▶ [Exercise]:
Repeat the listing that follows without a single change.

▶ [Material provided]:
|---|

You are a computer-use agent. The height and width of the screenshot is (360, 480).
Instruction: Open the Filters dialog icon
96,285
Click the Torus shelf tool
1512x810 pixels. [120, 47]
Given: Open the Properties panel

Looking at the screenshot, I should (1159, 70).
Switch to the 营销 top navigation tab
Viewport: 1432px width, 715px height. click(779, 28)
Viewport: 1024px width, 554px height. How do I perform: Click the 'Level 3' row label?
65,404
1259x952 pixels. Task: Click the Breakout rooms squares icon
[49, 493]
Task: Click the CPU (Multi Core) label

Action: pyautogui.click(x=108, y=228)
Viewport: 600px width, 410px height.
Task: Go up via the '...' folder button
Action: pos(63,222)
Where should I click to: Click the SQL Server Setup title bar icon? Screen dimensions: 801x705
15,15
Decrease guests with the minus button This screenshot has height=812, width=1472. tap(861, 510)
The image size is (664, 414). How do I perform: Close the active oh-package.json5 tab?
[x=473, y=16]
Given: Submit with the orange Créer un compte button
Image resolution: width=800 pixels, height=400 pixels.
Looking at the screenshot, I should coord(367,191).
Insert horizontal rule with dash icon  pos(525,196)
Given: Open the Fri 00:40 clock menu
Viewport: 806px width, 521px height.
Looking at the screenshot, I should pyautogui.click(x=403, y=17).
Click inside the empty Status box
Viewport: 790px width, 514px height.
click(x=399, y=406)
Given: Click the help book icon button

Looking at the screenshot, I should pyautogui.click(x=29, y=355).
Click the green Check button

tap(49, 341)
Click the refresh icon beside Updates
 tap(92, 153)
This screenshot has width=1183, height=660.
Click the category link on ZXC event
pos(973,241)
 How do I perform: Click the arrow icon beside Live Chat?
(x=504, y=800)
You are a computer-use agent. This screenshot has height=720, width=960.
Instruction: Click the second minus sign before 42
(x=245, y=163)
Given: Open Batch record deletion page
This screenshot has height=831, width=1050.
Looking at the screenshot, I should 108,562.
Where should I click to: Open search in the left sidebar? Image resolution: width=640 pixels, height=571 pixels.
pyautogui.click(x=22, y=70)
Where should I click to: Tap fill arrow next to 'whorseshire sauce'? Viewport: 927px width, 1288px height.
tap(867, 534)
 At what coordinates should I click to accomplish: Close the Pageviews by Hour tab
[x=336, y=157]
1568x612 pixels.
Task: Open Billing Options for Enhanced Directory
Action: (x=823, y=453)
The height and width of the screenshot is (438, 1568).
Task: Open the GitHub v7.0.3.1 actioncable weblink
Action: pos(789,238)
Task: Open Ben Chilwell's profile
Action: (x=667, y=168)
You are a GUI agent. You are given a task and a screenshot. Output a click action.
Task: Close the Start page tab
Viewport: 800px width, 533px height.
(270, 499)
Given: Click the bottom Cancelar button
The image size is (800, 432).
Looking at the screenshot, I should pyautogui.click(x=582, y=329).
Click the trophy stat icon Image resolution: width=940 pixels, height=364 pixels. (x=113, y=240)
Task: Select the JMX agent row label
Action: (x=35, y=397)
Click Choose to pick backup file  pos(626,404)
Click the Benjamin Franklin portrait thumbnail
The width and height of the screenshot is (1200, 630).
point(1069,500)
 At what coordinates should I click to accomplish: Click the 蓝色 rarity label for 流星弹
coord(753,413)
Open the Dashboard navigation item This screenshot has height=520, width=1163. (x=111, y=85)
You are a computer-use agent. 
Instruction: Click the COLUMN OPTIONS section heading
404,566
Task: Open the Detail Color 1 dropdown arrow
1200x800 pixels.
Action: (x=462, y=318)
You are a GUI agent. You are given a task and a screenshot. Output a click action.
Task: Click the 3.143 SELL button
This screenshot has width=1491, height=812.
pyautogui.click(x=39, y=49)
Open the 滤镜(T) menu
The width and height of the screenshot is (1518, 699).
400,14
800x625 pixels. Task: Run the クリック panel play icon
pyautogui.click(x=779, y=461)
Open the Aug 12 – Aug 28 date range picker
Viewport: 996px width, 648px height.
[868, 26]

|---|

▶ [Answer section]:
You are a computer-use agent. The height and width of the screenshot is (360, 480).
Instruction: Open the Filters dialog icon
96,285
Click the Torus shelf tool
1512x810 pixels. [120, 47]
Given: Open the Properties panel

Looking at the screenshot, I should (1159, 70).
Switch to the 营销 top navigation tab
Viewport: 1432px width, 715px height. click(779, 28)
Viewport: 1024px width, 554px height. How do I perform: Click the 'Level 3' row label?
65,404
1259x952 pixels. Task: Click the Breakout rooms squares icon
[49, 493]
Task: Click the CPU (Multi Core) label

Action: pyautogui.click(x=108, y=228)
Viewport: 600px width, 410px height.
Task: Go up via the '...' folder button
Action: pos(63,222)
Where should I click to: Click the SQL Server Setup title bar icon? Screen dimensions: 801x705
15,15
Decrease guests with the minus button This screenshot has height=812, width=1472. tap(861, 510)
The image size is (664, 414). How do I perform: Close the active oh-package.json5 tab?
[x=473, y=16]
Given: Submit with the orange Créer un compte button
Image resolution: width=800 pixels, height=400 pixels.
Looking at the screenshot, I should coord(367,191).
Insert horizontal rule with dash icon  pos(525,196)
Given: Open the Fri 00:40 clock menu
Viewport: 806px width, 521px height.
Looking at the screenshot, I should pyautogui.click(x=403, y=17).
Click inside the empty Status box
Viewport: 790px width, 514px height.
click(x=399, y=406)
Given: Click the help book icon button

Looking at the screenshot, I should pyautogui.click(x=29, y=355).
Click the green Check button

tap(49, 341)
Click the refresh icon beside Updates
 tap(92, 153)
This screenshot has width=1183, height=660.
Click the category link on ZXC event
pos(973,241)
 How do I perform: Click the arrow icon beside Live Chat?
(x=504, y=800)
You are a computer-use agent. This screenshot has height=720, width=960.
Instruction: Click the second minus sign before 42
(x=245, y=163)
Given: Open Batch record deletion page
This screenshot has height=831, width=1050.
Looking at the screenshot, I should 108,562.
Where should I click to: Open search in the left sidebar? Image resolution: width=640 pixels, height=571 pixels.
pyautogui.click(x=22, y=70)
Where should I click to: Tap fill arrow next to 'whorseshire sauce'? Viewport: 927px width, 1288px height.
tap(867, 534)
 At what coordinates should I click to accomplish: Close the Pageviews by Hour tab
[x=336, y=157]
1568x612 pixels.
Task: Open Billing Options for Enhanced Directory
Action: (x=823, y=453)
The height and width of the screenshot is (438, 1568).
Task: Open the GitHub v7.0.3.1 actioncable weblink
Action: pos(789,238)
Task: Open Ben Chilwell's profile
Action: (x=667, y=168)
You are a GUI agent. You are given a task and a screenshot. Output a click action.
Task: Close the Start page tab
Viewport: 800px width, 533px height.
(270, 499)
Given: Click the bottom Cancelar button
The image size is (800, 432).
Looking at the screenshot, I should pyautogui.click(x=582, y=329).
Click the trophy stat icon Image resolution: width=940 pixels, height=364 pixels. (x=113, y=240)
Task: Select the JMX agent row label
Action: (x=35, y=397)
Click Choose to pick backup file  pos(626,404)
Click the Benjamin Franklin portrait thumbnail
The width and height of the screenshot is (1200, 630).
point(1069,500)
 At what coordinates should I click to accomplish: Click the 蓝色 rarity label for 流星弹
coord(753,413)
Open the Dashboard navigation item This screenshot has height=520, width=1163. (x=111, y=85)
You are a computer-use agent. 
Instruction: Click the COLUMN OPTIONS section heading
404,566
Task: Open the Detail Color 1 dropdown arrow
1200x800 pixels.
Action: (x=462, y=318)
You are a GUI agent. You are given a task and a screenshot. Output a click action.
Task: Click the 3.143 SELL button
This screenshot has width=1491, height=812.
pyautogui.click(x=39, y=49)
Open the 滤镜(T) menu
The width and height of the screenshot is (1518, 699).
400,14
800x625 pixels. Task: Run the クリック panel play icon
pyautogui.click(x=779, y=461)
Open the Aug 12 – Aug 28 date range picker
Viewport: 996px width, 648px height.
[868, 26]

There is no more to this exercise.